Dick Morris punched his ticket for Philadelphia in the week leading up to the presidential election. Most pundits expected a close finish. A good number predicted a thin victory for the President. Some, like the New York Times’s Nate Silver, foresaw an easy Obama win.
But not Dick. He’d been at the head of the GOP’s blithely delusional brigade all year long. The eve of the election was no time to quit. While others equivocated, Morris doubled down.
“We’re going to win by a landslide,” he said to Fox News’s Greta van Susteren, with a grin that seemed to stretch a foot wide. “It would be the biggest surprise in recent political history.” Up flashed an electoral map covered in Romney red. Morris proceeded to jump through a series of contorted logical hoops, citing the skewing of one poll and the unjust tweaking of another survey, and finished by predicting his candidate would not just take the battlegrounds of Florida, Virginia and Ohio, but would best Obama in Wisconsin, Minnesota, Colorado, New Hampshire and, yes, even Pennsylvania.
And then, the vote. Overnight, Morris became a national laughingstock. He was “a joke to every smart conservative in Washington and most every smart conservative under the age of 40,” Ross Douthat told Politico. He was the “king of wrong mountain,” said Jon Stewart.
Morris had, of course, long been reviled by many Democrats for selling out his old boss, Bill Clinton, but now he was suddenly persona non grata among respectable Republicans, too. GOP opinion-makers turned on him like he was a quack selling miracle tonic.
“I got to tell you something, people are furious with you right now,” Sean Hannity told Morris on Fox after the election.
That was among his last appearances on the network. After logging almost 15 years and some 3,000 interviews as a paid Fox contributor, Morris had been blacklisted. Fox made it formal in February, when it declined to renew his contract. It was a rare instance of actual accountability in the typically consequence-free world of political punditry. Dick Morris was so full of bullshit that even Fox was embarrassed to have him.
But not, apparently, Philadelphia.
Each weekday afternoon, from 2 to 6 p.m., Morris can now be heard on WPHT 1210’s afternoon call-in show, replacing Michael Smerconish, who jumped to satellite radio in mid-April.
As tempting as it is to dismiss Morris as a sideshow, that would be a mistake. Despite his spectacular flop last fall, Morris has an instinctual understanding of politics that shouldn’t be underestimated, particularly in a city with relatively few veterans of the Washington game. And Morris—unlike so many of the leading national blowhards—was once a political consultant of genuine consequence. Indeed, he arguably had as much to do with the nature of our national political culture—such as it is—as any consultant alive.
What’s more, there’s no indication Morris is just using WPHT as a pit stop. His eventual ambition is to build a syndicated empire, headquartered here in Philadelphia. And he is spending a surprisingly large chunk of airtime on thoroughly local affairs, from municipal tax policy to allegations of anti-Semitism on the Evesham school board.
Make no mistake: Dick Morris—a man ejected from the ranks of the national punditocracy as a charlatan and opportunistic say-anything hack—is attempting to inject himself into the already sordid world of Philadelphia politics. This could go one of two ways. Morris has the potential to emerge as a sharp, uncensored observer in a city with a circumspect civic dialogue—the leading local voice of the angry right, tipping over sacred political cows in an overwhelmingly Democratic city. Or Morris could continue prancing down the path of glib, credibility-shattering commentary.

## Given data
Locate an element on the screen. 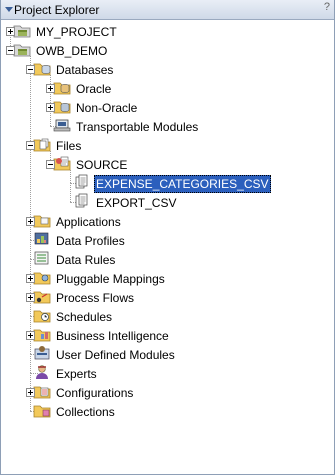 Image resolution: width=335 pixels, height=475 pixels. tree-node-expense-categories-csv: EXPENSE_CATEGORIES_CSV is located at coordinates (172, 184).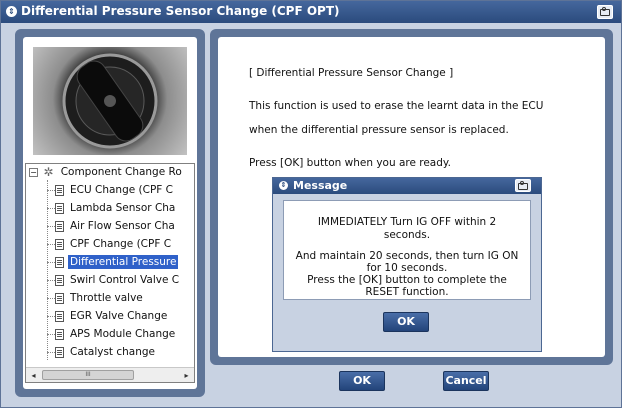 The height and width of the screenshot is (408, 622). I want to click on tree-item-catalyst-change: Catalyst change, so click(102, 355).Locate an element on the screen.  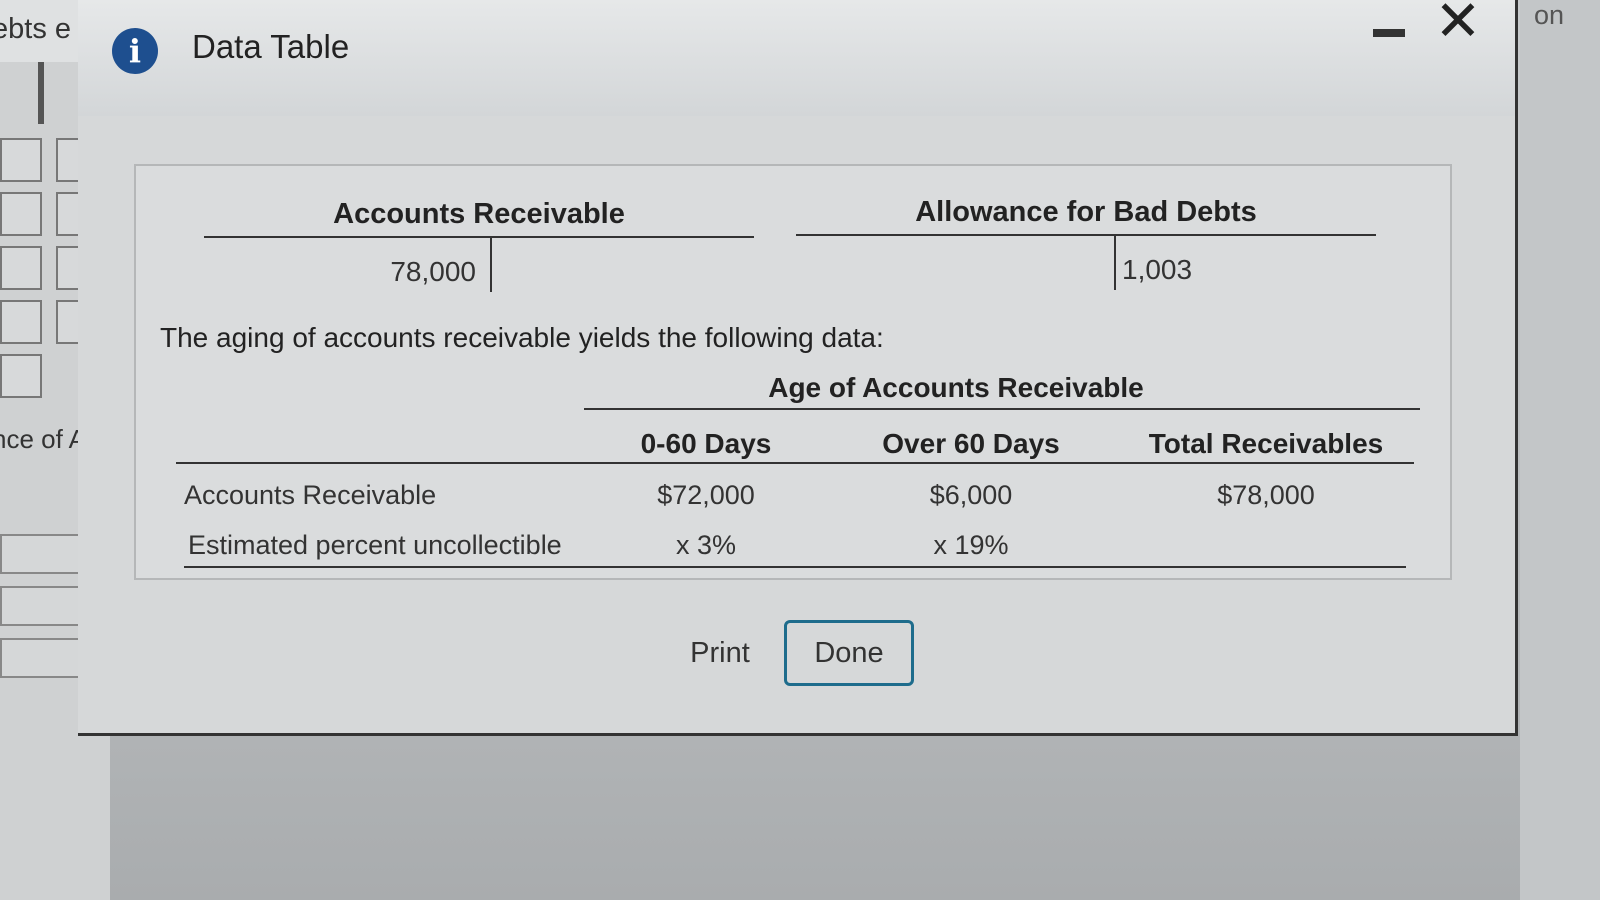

## Tasks to complete
- 1) In the Dick Morris article, whom did Morris replace as host of WPHT 1210's weekday afternoon call-in show?
- 2) Continue the Dick Morris article, beginning right after its final sentence.

## Written answers
- 1) Michael Smerconish

- 2)
Either way, Morris’s fate as a public figure now looks to be in the hands of Philadelphia and its suburbs. Which, yes, sounds absurd, but no more absurd than anything else in Dick Morris’s life.
In the mind of Dick Morris, Philadelphia’s political system is in the early days of an epic struggle pitting “the downtowns vs. the ethnics,” one that will determine if Philadelphia goes the way of Boston and New York, or of Detroit and Cleveland.
Progress, Morris says, requires that our politics evolve out of the internecine warfare of various Democratic factions and into a battle between “those who want Philadelphia to be a world city,” populated by “major and good people, with lots of money,” and those “who want it to be preserved in ethnic neighborhoods, with mom-and-pop stores and the whole bit.”
“Those are natural fault lines of any city of size and importance,” Morris proclaims.
He offers me these insights in short little bursts, in commercial breaks from his studio in the WPHT offices on City Avenue. So far, the program has touched on a somewhat peculiar array of subjects, from mismanagement at the Red Cross to Chris Christie’s embrace of Obama to a sympathetic interview with a seemingly paranoid-delusional filmmaker who has “documented” the Muslim Brotherhood’s infiltration of Congress, Hollywood and the media.
Morris, 65, is small of stature and round as an apple, with a crop of gray hair that doesn’t feather quite so easily as it once did. He has a high-pitched voice straight from New York’s Upper West Side, where he was raised. On the two subsequent days we met, Morris wore near-identical madras shirts. Look past his invective—if you can—and you’d guess he was a professor at some obscure college.
But appearance and timbre aside, Morris has two qualities common to celebrity pundits: a nimble, multi-tasking mind, and no compunction whatsoever when pontificating, regardless of how little he knows about a subject. “I only think when my mouth is moving,” he tells me. “An introvert takes ideas, flies away to the nest, and chews them. I see my ideas in front of me like a cartoon character, and I read them.”
In conversation (though not necessarily on the air), this makes Morris engaging, entertaining and provocative. And he sure seems to have pretty quickly hit on some broad, uncomfortable truths about the slowly unfolding political dynamic in Philadelphia, which will indeed eventually pit an expanding Center City against neighborhoods comprised of longtime residents, many of them minorities. “Philadelphia is getting the overflow from Manhattan,” he says. “Brooklyn got it, Connecticut got it, Boston got it.” He giggles again. “I feel that Philadelphia is going to make the up-cut. I think that it will very much become the re-creation of New York, only much smaller, much more livable and much more fun.”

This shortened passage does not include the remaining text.